### Written task
Reproduce the following lines word for word, keeping every one of them in its original order.

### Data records

==*==

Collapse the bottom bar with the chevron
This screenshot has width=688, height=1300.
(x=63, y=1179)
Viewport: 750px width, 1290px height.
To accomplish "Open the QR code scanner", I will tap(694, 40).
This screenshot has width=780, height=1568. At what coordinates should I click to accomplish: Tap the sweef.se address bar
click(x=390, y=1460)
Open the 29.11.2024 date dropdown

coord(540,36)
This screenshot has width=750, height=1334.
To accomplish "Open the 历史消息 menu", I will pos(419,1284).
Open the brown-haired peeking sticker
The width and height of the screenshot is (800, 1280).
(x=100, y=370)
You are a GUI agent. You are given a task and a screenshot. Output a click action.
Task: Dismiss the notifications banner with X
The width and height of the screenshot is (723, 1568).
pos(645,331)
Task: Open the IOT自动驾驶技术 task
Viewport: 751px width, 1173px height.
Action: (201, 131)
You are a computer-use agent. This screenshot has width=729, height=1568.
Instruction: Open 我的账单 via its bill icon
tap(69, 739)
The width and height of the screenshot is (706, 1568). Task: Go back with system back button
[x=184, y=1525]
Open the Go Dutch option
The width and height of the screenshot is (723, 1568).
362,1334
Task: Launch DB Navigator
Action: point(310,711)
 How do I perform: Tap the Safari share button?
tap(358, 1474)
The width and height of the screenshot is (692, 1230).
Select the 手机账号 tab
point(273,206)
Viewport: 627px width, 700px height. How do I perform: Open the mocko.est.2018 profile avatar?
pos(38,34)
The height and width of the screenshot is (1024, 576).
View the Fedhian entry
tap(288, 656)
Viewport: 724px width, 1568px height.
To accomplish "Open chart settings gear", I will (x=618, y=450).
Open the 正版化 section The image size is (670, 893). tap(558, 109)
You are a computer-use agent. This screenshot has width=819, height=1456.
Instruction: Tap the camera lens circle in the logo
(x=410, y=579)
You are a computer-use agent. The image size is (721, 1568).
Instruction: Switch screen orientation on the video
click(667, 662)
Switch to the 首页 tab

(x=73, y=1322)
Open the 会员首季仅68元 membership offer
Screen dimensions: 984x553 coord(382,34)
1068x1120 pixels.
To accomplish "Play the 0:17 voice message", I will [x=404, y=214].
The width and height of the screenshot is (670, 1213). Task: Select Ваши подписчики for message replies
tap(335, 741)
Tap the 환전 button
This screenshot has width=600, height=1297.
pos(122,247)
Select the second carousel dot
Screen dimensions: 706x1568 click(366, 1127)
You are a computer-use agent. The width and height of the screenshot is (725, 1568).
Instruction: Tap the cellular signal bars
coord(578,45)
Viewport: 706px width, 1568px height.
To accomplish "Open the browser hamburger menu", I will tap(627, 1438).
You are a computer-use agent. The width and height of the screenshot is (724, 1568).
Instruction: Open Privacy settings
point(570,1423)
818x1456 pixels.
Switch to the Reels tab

==*==

### Response to this exercise
Collapse the bottom bar with the chevron
This screenshot has width=688, height=1300.
(x=63, y=1179)
Viewport: 750px width, 1290px height.
To accomplish "Open the QR code scanner", I will tap(694, 40).
This screenshot has width=780, height=1568. At what coordinates should I click to accomplish: Tap the sweef.se address bar
click(x=390, y=1460)
Open the 29.11.2024 date dropdown

coord(540,36)
This screenshot has width=750, height=1334.
To accomplish "Open the 历史消息 menu", I will pos(419,1284).
Open the brown-haired peeking sticker
The width and height of the screenshot is (800, 1280).
(x=100, y=370)
You are a GUI agent. You are given a task and a screenshot. Output a click action.
Task: Dismiss the notifications banner with X
The width and height of the screenshot is (723, 1568).
pos(645,331)
Task: Open the IOT自动驾驶技术 task
Viewport: 751px width, 1173px height.
Action: (201, 131)
You are a computer-use agent. This screenshot has width=729, height=1568.
Instruction: Open 我的账单 via its bill icon
tap(69, 739)
The width and height of the screenshot is (706, 1568). Task: Go back with system back button
[x=184, y=1525]
Open the Go Dutch option
The width and height of the screenshot is (723, 1568).
362,1334
Task: Launch DB Navigator
Action: point(310,711)
 How do I perform: Tap the Safari share button?
tap(358, 1474)
The width and height of the screenshot is (692, 1230).
Select the 手机账号 tab
point(273,206)
Viewport: 627px width, 700px height. How do I perform: Open the mocko.est.2018 profile avatar?
pos(38,34)
The height and width of the screenshot is (1024, 576).
View the Fedhian entry
tap(288, 656)
Viewport: 724px width, 1568px height.
To accomplish "Open chart settings gear", I will (x=618, y=450).
Open the 正版化 section The image size is (670, 893). tap(558, 109)
You are a computer-use agent. This screenshot has width=819, height=1456.
Instruction: Tap the camera lens circle in the logo
(x=410, y=579)
You are a computer-use agent. The image size is (721, 1568).
Instruction: Switch screen orientation on the video
click(667, 662)
Switch to the 首页 tab

(x=73, y=1322)
Open the 会员首季仅68元 membership offer
Screen dimensions: 984x553 coord(382,34)
1068x1120 pixels.
To accomplish "Play the 0:17 voice message", I will [x=404, y=214].
The width and height of the screenshot is (670, 1213). Task: Select Ваши подписчики for message replies
tap(335, 741)
Tap the 환전 button
This screenshot has width=600, height=1297.
pos(122,247)
Select the second carousel dot
Screen dimensions: 706x1568 click(366, 1127)
You are a computer-use agent. The width and height of the screenshot is (725, 1568).
Instruction: Tap the cellular signal bars
coord(578,45)
Viewport: 706px width, 1568px height.
To accomplish "Open the browser hamburger menu", I will tap(627, 1438).
You are a computer-use agent. The width and height of the screenshot is (724, 1568).
Instruction: Open Privacy settings
point(570,1423)
818x1456 pixels.
Switch to the Reels tab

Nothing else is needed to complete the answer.